576. Philosophical Spirit.—That which is not less remarkable is the philosophical character of her reflections. She believes in liberty and in conscience. It is conscience which she purposes to substitute, as a moral rule, “for despotic and superficial caprices.” It is no longer by the imperative term, you must, but by the obligatory term, you ought, that the mother should lead and govern her daughter.
“On every occasion let these words, I ought, re-appear in the conversation of the mother.”
This is saying that the child ought to be treated as a free being. The end, and at the same time the most efficient means, of education, is the wise employment of liberty. While keeping the oversight of the child, he must be left to take care of himself, and on many occasions to follow the course that he will. By this means his will will be developed, and his character strengthened; and this is an essential point according to Madame de Rémusat.
“If under Louis XIV.,” she says, “the education of woman’s mind was grave and often substantial, that of her character remained imperfect.”
577. Madame Guizot (1773-1827).—Madame Guizot first became known under her maiden name, Pauline de Meulan. In the closing years of the eighteenth century she had written several romances, and had contributed to the review of Suard, the Publiciste. In 1812 she married Guizot, the future author of the law of 1833, who had just founded the Annals of Education.[245] From this period, all her ideas and all her writings were directed almost exclusively towards ethics and education. She published in succession, Children (1812), Raoul and Victor (1821), and, finally, her masterpiece, the Family Letters on Education (1826).
578. The Letters on Education.—To give at once an idea of the merit of this book,[246] we shall quote the opinion of Sainte-Beuve:—
“The work of Madame Guizot will survive the Émile, marking in this line the progress of the sound, temperate, and refined reason of our times, over the venturesome genius of Rousseau, just as in politics the Démocratie of De Tocqueville is an advance over the Contrat Social.

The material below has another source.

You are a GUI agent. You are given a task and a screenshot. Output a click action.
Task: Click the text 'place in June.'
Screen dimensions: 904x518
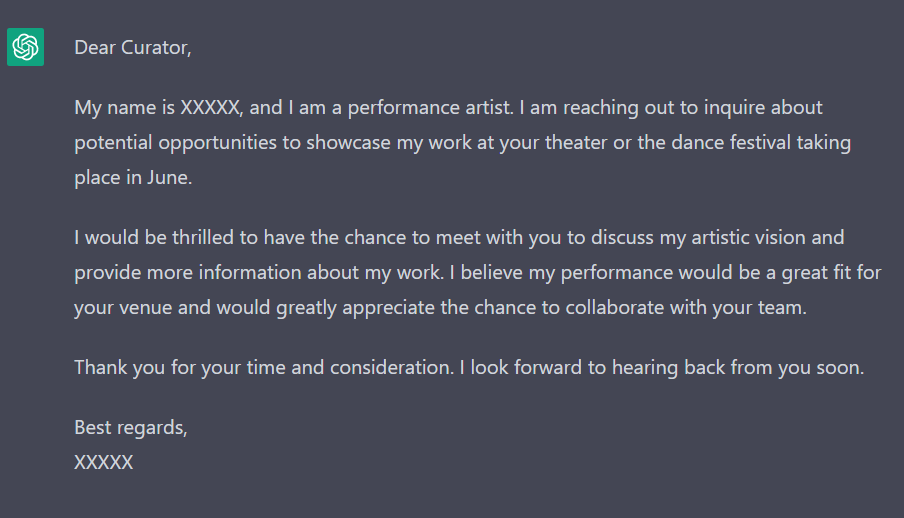pos(133,178)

Essential to meditate upon, as advice, in all education which would prepare strong men for the difficulties of our modern society, this book also contains, in the way of exposition, the noblest moral pages, the most sincere and the most convincing, which, with a few pages from Jouffroy, have been suggested to the philosophy of our age by the doctrines of a spiritualistic rationalism.”
579. Psychological Optimism.—The philosophical spirit is not lacking in the Letters on Education. The whole of Letter XII. is a plea in behalf of the relative innocence of the child. That which is bad in the disorderly inclination, says the author, is not the inclination, but the disorder:—
“The inclinations of a sentient being are in themselves what they ought to be. It has been said that a man could not be virtuous if he did not conquer his inclinations; hence, his inclinations are evil. This is an error. No more could the tree produce good fruit, if, in pruning it, the disorderly flow of the sap were not arrested. Does this prove that the sap is harmful to the tree?”